L’art. 4 della legge 23 novembre 1998, n. 407 prevede, a decorrere dall’anno scolastico 1997/98, l’assegnazione di borse di studio riservate alle vittime del terrorismo e della criminalità organizzata, formalmente riconosciute dall’Amministrazione competente, fino al conseguimento del diploma universitario e del diploma di laurea.

La procedura per l’assegnazione delle borse di studio è analoga ad una procedura concorsuale, che prevede alcuni criteri particolari di selezione, tra i quali la promozione alla classe superiore e il superamento di almeno due esami universitari, utili ai fini della predisposizione di tre graduatorie approvate dal Segretario Generale della Presidenza del Consiglio dei Ministri: la prima relativa alle scuole elementari e medie inferiori, la seconda alle scuole medie superiori e la terza, infine, all’Università. I requisiti di merito scolastico non sono richiesti per i soggetti con disabilità. Con D.P.R. 14 marzo 2001, n. 318 è stato emanato il regolamento che ha dato attuazione alla legge.
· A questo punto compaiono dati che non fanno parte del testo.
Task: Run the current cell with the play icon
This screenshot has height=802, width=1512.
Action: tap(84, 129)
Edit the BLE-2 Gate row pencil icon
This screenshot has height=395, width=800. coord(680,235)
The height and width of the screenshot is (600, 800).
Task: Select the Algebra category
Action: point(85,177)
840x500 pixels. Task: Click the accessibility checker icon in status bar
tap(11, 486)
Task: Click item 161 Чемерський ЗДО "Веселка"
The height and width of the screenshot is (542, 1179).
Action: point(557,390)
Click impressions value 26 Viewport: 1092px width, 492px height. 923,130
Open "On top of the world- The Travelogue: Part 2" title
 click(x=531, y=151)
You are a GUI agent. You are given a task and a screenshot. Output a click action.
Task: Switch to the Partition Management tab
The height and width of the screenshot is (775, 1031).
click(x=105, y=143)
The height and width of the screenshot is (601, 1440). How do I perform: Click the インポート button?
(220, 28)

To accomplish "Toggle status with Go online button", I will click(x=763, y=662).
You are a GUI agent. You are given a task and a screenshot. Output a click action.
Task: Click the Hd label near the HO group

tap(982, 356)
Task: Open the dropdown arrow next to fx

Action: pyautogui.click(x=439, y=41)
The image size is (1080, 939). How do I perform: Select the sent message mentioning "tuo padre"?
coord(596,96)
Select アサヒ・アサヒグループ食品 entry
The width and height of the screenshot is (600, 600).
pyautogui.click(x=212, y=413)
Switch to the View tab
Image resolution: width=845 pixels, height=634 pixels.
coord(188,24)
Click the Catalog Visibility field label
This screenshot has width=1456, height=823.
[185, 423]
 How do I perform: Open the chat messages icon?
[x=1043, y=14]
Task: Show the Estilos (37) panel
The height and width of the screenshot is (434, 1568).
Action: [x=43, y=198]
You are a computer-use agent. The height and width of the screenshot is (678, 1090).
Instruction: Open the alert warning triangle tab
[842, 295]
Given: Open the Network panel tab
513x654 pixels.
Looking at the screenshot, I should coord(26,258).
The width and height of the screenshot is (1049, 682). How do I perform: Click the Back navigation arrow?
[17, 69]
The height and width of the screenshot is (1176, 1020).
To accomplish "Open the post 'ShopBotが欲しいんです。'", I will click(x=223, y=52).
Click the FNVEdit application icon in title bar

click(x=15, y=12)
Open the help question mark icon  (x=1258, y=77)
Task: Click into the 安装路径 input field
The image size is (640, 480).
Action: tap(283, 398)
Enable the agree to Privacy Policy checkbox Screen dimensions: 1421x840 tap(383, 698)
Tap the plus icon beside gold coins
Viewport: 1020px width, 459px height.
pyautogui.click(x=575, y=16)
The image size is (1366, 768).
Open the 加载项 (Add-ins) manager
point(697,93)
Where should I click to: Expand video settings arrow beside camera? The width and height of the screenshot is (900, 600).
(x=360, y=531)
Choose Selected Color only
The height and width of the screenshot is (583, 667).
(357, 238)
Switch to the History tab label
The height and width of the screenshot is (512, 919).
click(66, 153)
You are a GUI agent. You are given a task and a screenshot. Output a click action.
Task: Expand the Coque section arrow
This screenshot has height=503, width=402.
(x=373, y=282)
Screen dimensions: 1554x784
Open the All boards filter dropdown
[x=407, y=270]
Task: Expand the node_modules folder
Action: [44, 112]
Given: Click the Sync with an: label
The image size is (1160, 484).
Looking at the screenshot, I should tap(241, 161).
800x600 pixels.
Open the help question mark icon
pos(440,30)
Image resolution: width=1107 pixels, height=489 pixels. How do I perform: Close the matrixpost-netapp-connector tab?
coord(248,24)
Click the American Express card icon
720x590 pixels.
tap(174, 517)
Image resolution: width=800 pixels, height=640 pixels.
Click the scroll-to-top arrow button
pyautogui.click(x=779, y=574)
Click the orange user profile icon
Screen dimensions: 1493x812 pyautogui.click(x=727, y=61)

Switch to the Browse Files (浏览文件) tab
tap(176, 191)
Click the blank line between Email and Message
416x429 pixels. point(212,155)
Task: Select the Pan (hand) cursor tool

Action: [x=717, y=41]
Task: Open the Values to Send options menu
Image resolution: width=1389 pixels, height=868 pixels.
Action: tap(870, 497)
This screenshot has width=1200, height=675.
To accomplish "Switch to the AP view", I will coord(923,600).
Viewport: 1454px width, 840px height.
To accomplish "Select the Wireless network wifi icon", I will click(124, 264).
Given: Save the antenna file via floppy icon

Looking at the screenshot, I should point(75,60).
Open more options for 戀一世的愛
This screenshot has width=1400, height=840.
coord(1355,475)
Il Servizio in questi mesi ha curato la definizione di una nuova disciplina regolamentare volta a semplificare le procedure ed aggiornare gli importi delle borse.

Il Servizio cura tutti gli adempimenti relativi all’assegnazione delle borse di studio, dall’emanazione del bando di concorso sino al decreto di approvazione delle graduatorie.

Nell’anno 2008 sono state assegnate n. 329 borse di studio.

All’inizio dell’anno 2009 è stato bandito il concorso per l’anno scolastico/anno accademico 2007/2008, pubblicato nella G.U. 9 gennaio 2009, 4° serie speciale n. 2.